I waited, as the interviewer circled back to Peggy; I waited angrily and vengefully, fuming on what is normally a relaxing morning walk with my retriever around our Bay Area neighborhood. But I seethed at the corner of Elm and Blake streets, while the dog waiting patiently (albeit confusedly) to keep walking.
Peggy held her ground. Ultimately, it was Marie’s fault that she wasn’t believed. When an audible “fuck you” jumped out of my mouth I felt badly when I glanced at the passing family car with its windows down. I knew it was too much to ask of Peggy, but I demanded her to feel the hurt of what she’d done, while she refused to open the cognitive doors to the torrent of anguish she’d unleashed on her daughter. It would have been too much for her to feel the responsibility of having abandoned Marie, to feel the harm that several other women went on to suffer brutal hours-long rapes because the police (at her urging) never fully investigated Marie’s case, that Marie had contemplated suicide, that she had been humiliated and harassed by nearly everyone she knew (and plenty she didn’t). I wanted her to let that pain in, and let me know it. I wanted vengeance, and the episode withheld it, largely because our world withholds it.

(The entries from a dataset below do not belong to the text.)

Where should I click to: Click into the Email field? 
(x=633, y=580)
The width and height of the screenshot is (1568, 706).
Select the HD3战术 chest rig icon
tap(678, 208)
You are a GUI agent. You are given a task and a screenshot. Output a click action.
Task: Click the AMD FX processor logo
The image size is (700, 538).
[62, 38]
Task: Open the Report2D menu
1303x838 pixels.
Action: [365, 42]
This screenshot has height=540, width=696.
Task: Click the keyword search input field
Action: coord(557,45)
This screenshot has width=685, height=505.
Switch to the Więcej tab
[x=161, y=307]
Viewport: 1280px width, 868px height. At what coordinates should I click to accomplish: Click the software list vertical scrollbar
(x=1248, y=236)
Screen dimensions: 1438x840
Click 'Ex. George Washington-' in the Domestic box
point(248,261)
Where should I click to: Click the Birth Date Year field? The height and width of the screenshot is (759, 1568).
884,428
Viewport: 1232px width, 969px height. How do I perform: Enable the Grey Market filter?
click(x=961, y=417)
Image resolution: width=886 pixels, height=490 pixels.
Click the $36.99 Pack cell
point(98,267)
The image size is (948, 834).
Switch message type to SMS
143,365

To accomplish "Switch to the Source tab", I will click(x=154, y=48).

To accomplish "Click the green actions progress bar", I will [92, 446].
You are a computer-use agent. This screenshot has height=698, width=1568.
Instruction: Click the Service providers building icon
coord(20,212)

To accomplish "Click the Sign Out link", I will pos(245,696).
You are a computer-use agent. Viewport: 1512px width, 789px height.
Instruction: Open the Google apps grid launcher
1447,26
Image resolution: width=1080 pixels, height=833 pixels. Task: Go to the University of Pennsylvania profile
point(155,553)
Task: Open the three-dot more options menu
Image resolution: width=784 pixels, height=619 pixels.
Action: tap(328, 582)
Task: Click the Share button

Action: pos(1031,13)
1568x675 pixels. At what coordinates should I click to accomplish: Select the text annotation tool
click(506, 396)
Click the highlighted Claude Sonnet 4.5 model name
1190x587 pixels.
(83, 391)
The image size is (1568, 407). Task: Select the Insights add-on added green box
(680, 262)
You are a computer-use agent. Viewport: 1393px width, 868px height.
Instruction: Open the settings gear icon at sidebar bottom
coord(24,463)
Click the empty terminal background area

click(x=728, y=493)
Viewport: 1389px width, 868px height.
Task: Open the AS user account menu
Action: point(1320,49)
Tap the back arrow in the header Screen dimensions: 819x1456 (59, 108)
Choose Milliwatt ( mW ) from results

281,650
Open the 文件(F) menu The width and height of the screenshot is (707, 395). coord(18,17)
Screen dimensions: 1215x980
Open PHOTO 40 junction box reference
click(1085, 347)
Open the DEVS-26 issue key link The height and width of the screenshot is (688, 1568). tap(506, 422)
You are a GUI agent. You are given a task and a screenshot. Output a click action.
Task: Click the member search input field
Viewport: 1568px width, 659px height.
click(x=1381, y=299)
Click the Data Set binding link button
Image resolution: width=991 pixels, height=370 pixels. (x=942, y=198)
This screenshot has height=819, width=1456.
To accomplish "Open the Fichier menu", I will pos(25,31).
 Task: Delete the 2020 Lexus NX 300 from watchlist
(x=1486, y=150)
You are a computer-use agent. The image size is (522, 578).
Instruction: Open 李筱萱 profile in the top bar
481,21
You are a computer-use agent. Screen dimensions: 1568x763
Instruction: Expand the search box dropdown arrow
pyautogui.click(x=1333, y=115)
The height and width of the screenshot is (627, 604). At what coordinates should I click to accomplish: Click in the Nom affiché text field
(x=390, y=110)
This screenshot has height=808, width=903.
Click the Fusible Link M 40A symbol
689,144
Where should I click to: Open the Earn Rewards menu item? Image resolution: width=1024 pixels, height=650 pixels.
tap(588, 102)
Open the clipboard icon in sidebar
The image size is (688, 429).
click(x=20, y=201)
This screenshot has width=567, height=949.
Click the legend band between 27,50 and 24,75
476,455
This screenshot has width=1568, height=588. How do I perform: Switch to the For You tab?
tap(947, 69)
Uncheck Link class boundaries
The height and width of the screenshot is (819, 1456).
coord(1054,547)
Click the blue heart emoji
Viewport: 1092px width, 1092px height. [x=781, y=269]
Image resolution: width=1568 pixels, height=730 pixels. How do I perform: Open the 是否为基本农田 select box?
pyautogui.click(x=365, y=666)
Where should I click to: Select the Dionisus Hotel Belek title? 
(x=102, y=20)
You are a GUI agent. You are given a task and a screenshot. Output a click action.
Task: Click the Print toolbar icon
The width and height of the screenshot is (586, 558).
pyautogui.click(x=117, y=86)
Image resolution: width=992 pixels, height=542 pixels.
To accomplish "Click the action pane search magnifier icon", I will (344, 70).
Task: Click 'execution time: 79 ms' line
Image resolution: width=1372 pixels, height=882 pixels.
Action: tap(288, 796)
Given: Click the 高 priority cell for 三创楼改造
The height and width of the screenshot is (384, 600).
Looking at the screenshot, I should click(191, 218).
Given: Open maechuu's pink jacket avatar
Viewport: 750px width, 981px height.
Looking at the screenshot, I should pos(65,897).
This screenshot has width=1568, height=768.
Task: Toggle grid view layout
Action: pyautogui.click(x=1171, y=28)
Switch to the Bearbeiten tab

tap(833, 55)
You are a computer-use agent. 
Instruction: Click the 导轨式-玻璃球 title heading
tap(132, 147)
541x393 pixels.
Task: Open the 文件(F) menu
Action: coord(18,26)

So what of Marie? She seems “fine.” But she has little choice—forgive, or be alone. Forgive, or continue to be ostracized and abandoned. Forgive, or live with the crushing knowledge that those who love you didn’t believe you. Forgive, or carry the rage around.
The minute dedicated to briefly summarizing her civil actions against the police department and her foster home feel about as cold and insignificant as monetary legal remedies feel for real human pain. A dollar bill is a shit way to bandage an infected gaping wound, but I suppose I was happy she got something.
It resonated with me, that feeling of not-enough-ness. But Peggy, and the way she refused responsibility, is a more brutally real picture of the world, and perhaps a better take away than just a wrong come full circle to right. Having listened, I sit with Peggy, and I sit with the Peggy in myself. Our world is built on Peggys, and Maries are broken on her back.